(TASK OBJECTIVE): Read the lines below, and copy any that contain the string "computer".
[SOURCE DATA Boundary: Start]
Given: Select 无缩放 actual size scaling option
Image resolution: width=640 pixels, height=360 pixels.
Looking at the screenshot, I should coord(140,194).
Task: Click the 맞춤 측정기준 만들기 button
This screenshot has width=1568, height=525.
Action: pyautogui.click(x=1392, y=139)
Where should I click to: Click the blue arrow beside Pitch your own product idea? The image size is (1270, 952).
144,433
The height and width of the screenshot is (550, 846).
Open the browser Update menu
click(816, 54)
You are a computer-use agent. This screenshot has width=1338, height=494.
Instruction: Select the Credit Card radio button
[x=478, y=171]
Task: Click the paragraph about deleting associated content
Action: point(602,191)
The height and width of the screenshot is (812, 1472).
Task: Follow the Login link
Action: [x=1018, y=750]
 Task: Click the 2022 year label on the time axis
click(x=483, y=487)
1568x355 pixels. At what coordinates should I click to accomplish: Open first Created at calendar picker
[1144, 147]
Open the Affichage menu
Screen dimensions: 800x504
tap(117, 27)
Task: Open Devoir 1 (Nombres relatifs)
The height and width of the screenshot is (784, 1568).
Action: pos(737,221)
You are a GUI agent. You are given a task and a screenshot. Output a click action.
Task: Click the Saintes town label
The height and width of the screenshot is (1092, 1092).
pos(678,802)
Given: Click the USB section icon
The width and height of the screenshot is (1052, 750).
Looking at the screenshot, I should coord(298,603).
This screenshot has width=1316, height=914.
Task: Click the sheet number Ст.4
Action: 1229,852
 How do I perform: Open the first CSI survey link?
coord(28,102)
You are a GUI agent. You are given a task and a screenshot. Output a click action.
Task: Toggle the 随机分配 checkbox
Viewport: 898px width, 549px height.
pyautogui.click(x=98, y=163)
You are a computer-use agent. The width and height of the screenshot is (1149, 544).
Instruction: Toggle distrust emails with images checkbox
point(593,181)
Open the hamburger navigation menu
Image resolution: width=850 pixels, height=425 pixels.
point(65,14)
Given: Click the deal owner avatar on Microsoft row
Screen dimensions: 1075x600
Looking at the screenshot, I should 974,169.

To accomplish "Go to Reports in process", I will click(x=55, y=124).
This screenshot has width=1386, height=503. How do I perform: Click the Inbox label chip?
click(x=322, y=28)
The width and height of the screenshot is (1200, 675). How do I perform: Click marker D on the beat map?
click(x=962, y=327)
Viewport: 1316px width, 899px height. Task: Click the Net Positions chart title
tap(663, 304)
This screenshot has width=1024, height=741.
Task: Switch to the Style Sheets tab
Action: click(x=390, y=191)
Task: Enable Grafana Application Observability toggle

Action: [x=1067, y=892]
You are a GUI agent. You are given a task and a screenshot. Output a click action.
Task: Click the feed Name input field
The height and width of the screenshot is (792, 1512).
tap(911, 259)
[SOURCE DATA Boundary: End]
(EXERCISE OUTPUT):
You are a computer-use agent. This screenshot has width=1338, height=494.
You are a computer-use agent. The width and height of the screenshot is (1149, 544).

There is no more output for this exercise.